Two Terms You Need to Know
Before we talk about Tesla’s machine learning system, there are two things to introduce: “queue” and “shadow mode”.
The “Queue” refers to Tesla’s own on-road vehicles associated with this system, with about 1 million in February this year. This number will continue to expand with the increase in deliveries.
For the system, these vehicles distributed around the world are like intelligent terminals. The road data collected by the on-board cameras can be uploaded to the system (note: Tesla’s collected data is de-identified, and the system does not know which car the data comes from, which can protect users’ privacy).
In other words, through the “Queue”, the system can collect a large and diverse amount of road data.
The “shadow mode” is relatively special. In the “Queue” vehicles, there is actually a “clone brain” in addition to the main brain, which can also obtain various sensor data of the vehicle and output various predictions and driving decision instructions.
However, unlike the main brain of the vehicle, the neural network in the “clone brain” may be a test version of the system, and the predictions and instructions it makes will not be used for vehicle control. Therefore, even if the prediction and instructions of this test-version neural network are wrong, it doesn’t matter as the system does not execute them.System will record the actual accuracy of the predictions and instructions generated by the “shadow mode”, and use it to evaluate the effectiveness of the beta version neural network testing. For the high error rate predictions corresponding to certain road sections, the system will record the relevant materials for subsequent neural network training and testing.
Tesla has prepared a closed-loop system named DATA ENGINE for machine learning of neural networks, which has a clear structure and a very sophisticated mechanism.

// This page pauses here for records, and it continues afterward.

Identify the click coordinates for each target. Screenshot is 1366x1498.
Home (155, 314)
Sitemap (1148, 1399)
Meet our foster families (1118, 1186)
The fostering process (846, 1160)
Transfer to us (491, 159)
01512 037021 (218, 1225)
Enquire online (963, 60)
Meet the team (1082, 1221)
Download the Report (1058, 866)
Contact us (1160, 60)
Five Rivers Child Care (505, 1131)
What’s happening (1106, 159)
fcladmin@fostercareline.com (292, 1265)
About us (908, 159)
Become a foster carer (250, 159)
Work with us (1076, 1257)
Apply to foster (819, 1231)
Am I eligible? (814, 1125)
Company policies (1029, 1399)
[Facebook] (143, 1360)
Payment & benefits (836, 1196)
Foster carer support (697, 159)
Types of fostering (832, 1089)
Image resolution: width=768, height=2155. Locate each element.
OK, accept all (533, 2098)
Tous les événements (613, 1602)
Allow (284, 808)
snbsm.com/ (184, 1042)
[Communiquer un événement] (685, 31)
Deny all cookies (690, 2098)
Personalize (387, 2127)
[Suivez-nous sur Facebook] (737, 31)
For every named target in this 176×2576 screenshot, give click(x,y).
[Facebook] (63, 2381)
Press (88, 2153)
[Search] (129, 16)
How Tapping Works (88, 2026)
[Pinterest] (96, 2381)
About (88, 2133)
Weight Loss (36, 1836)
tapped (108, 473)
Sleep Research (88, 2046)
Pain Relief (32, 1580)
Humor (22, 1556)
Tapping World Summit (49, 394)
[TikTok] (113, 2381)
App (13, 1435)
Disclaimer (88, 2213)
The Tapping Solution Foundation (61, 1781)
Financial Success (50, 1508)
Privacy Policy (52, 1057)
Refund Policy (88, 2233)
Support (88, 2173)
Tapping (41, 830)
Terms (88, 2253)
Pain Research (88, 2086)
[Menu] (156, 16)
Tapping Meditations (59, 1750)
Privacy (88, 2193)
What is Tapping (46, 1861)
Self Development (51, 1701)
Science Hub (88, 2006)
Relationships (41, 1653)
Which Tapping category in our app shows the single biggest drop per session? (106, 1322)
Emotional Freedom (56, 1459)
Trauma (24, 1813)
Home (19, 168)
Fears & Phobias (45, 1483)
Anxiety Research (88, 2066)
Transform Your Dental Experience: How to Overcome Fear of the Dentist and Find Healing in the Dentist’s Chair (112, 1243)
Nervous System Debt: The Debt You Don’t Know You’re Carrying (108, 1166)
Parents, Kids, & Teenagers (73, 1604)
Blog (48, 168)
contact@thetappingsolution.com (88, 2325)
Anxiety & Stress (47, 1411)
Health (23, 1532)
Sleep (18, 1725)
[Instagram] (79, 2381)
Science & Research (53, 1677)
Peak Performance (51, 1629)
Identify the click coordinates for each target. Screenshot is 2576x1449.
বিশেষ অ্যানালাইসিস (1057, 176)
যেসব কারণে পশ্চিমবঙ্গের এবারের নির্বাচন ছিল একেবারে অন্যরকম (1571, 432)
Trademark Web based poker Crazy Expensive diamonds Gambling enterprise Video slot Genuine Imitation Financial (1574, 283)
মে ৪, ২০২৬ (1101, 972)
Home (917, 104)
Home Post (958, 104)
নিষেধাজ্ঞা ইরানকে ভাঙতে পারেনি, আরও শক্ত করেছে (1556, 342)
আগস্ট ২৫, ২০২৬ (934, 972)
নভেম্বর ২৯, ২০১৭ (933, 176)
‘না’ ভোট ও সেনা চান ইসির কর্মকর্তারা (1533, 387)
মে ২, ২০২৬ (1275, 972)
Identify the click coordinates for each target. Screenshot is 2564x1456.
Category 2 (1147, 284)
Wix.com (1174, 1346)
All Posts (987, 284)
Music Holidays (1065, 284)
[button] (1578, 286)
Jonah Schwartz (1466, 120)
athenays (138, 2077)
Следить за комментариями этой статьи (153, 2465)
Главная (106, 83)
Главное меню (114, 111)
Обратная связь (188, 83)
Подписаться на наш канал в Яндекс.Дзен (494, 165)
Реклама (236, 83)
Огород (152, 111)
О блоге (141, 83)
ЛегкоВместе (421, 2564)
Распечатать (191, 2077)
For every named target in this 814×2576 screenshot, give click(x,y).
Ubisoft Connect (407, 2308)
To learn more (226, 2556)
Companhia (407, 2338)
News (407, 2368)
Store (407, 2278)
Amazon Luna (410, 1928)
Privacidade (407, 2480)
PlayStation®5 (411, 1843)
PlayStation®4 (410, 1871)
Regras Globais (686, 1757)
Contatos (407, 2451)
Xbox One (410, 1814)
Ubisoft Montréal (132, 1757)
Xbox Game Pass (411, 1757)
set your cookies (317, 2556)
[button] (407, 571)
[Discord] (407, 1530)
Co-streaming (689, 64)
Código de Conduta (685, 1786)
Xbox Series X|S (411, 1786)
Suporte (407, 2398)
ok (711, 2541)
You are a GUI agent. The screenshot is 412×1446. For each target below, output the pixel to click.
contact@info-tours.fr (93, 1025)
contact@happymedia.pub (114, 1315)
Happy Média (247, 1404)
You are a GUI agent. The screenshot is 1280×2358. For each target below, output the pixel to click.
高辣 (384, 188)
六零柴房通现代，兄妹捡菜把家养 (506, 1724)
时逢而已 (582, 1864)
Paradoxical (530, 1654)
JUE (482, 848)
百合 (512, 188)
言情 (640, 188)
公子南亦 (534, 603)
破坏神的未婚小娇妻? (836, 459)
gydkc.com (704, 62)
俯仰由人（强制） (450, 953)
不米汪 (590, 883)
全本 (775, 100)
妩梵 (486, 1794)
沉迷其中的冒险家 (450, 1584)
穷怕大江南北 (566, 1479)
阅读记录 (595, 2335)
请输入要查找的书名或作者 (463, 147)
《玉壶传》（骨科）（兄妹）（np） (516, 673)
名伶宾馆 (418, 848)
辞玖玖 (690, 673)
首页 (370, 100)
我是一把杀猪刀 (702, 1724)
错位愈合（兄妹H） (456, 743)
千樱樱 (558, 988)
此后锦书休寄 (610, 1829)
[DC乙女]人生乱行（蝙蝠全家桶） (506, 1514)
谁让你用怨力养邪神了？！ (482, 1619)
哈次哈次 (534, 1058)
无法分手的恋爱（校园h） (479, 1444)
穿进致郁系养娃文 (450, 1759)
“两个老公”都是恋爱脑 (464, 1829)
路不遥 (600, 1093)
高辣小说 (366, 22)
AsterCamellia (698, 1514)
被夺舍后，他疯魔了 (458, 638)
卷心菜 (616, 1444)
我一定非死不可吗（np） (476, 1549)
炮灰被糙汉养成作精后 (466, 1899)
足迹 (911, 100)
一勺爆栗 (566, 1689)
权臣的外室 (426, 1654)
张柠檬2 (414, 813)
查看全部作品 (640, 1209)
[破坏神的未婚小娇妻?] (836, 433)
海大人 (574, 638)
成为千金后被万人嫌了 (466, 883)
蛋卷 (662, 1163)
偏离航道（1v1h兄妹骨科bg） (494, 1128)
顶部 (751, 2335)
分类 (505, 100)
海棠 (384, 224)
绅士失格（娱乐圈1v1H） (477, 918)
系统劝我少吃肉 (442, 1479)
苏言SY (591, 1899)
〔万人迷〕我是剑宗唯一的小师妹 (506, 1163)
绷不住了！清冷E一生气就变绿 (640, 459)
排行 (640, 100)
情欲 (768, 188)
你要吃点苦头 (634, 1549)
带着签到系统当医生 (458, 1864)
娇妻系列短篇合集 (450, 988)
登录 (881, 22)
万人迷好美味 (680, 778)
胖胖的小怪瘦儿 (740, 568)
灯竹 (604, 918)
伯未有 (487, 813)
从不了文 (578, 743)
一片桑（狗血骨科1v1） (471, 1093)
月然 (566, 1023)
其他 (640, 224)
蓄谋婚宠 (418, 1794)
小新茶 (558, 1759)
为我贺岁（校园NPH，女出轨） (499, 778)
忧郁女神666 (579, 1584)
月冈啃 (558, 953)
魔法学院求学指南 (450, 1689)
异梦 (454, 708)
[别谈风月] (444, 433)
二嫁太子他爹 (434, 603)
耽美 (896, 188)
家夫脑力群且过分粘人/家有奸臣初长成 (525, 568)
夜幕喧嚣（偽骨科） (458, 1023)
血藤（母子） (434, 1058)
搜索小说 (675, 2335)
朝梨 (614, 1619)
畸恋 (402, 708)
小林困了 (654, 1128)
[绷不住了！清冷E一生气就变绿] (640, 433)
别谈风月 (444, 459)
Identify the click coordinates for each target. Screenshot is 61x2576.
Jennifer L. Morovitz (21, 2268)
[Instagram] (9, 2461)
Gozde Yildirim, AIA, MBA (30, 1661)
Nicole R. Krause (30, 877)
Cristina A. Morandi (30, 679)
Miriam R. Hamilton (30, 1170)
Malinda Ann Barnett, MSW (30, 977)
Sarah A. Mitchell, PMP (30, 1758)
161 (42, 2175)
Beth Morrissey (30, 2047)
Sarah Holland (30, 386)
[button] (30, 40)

The system mainly operates like this: certain Autopilot materials that cannot be properly passed through the scenes are uploaded, some of which have high error rates in “shadow mode”, and I call this part of the material initial material.
After that, the system will not only add the initial materials into the “Unit Testing” material library, but also search the “Queue” for similar materials and request to return these materials, which can be called the Selection Materials. The number of selection materials is quite substantial, but their match with the initial materials is not very high. After screening and marking, the selection materials with high match degree will also be put into the “Unit Testing” material library. In this way, the system quickly collects a large number of “Unit Testing” materials for scenes similar to the source scene of the initial materials.
Then, Tesla will use the “Unit Testing” materials to carry out specialized offline training and testing for the neural networks. After being trained and passing the “Unit Testing”, the relevant neural networks will have stronger processing capabilities for the source scenes of the “Unit Testing” materials.
After passing the “Unit Testing”, the neural networks will be sent down to the “Queue” for verification in “Shadow Mode” by Tesla. For insufficient performance, the above process will continue to cycle.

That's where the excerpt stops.